Copy out each of the following rows verbatim, keeping every line as it appears.

↓↓↓

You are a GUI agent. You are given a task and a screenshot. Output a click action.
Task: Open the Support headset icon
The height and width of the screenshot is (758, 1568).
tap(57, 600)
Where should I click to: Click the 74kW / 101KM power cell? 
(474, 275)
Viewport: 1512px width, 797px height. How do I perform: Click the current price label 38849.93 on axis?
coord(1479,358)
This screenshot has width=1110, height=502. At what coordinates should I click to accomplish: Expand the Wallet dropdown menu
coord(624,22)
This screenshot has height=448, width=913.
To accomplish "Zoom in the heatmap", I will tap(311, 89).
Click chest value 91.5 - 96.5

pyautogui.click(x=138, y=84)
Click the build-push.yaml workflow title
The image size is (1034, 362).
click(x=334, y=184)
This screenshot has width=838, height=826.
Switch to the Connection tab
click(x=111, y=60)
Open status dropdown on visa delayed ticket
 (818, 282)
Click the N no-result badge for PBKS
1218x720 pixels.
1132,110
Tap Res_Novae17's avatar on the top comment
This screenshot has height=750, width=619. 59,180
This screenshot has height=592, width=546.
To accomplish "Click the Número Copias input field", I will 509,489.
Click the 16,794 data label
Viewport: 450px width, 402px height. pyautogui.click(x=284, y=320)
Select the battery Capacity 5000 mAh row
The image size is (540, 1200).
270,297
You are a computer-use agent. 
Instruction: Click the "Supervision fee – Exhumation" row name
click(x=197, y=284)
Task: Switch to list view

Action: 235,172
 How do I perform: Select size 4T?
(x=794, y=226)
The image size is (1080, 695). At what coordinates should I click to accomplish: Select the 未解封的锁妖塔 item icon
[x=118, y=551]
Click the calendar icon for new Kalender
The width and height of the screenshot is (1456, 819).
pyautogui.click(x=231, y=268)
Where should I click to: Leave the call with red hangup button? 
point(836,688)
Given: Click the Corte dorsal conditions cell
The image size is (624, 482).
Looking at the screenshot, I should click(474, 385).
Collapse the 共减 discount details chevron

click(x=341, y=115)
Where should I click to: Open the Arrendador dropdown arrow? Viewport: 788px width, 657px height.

↑↑↑

> [Solution to the problem]
You are a GUI agent. You are given a task and a screenshot. Output a click action.
Task: Open the Support headset icon
The height and width of the screenshot is (758, 1568).
tap(57, 600)
Where should I click to: Click the 74kW / 101KM power cell? 
(474, 275)
Viewport: 1512px width, 797px height. How do I perform: Click the current price label 38849.93 on axis?
coord(1479,358)
This screenshot has width=1110, height=502. At what coordinates should I click to accomplish: Expand the Wallet dropdown menu
coord(624,22)
This screenshot has height=448, width=913.
To accomplish "Zoom in the heatmap", I will tap(311, 89).
Click chest value 91.5 - 96.5

pyautogui.click(x=138, y=84)
Click the build-push.yaml workflow title
The image size is (1034, 362).
click(x=334, y=184)
This screenshot has width=838, height=826.
Switch to the Connection tab
click(x=111, y=60)
Open status dropdown on visa delayed ticket
 (818, 282)
Click the N no-result badge for PBKS
1218x720 pixels.
1132,110
Tap Res_Novae17's avatar on the top comment
This screenshot has height=750, width=619. 59,180
This screenshot has height=592, width=546.
To accomplish "Click the Número Copias input field", I will 509,489.
Click the 16,794 data label
Viewport: 450px width, 402px height. pyautogui.click(x=284, y=320)
Select the battery Capacity 5000 mAh row
The image size is (540, 1200).
270,297
You are a computer-use agent. 
Instruction: Click the "Supervision fee – Exhumation" row name
click(x=197, y=284)
Task: Switch to list view

Action: 235,172
 How do I perform: Select size 4T?
(x=794, y=226)
The image size is (1080, 695). At what coordinates should I click to accomplish: Select the 未解封的锁妖塔 item icon
[x=118, y=551]
Click the calendar icon for new Kalender
The width and height of the screenshot is (1456, 819).
pyautogui.click(x=231, y=268)
Where should I click to: Leave the call with red hangup button? 
point(836,688)
Given: Click the Corte dorsal conditions cell
The image size is (624, 482).
Looking at the screenshot, I should click(474, 385).
Collapse the 共减 discount details chevron

click(x=341, y=115)
Where should I click to: Open the Arrendador dropdown arrow? Viewport: 788px width, 657px height.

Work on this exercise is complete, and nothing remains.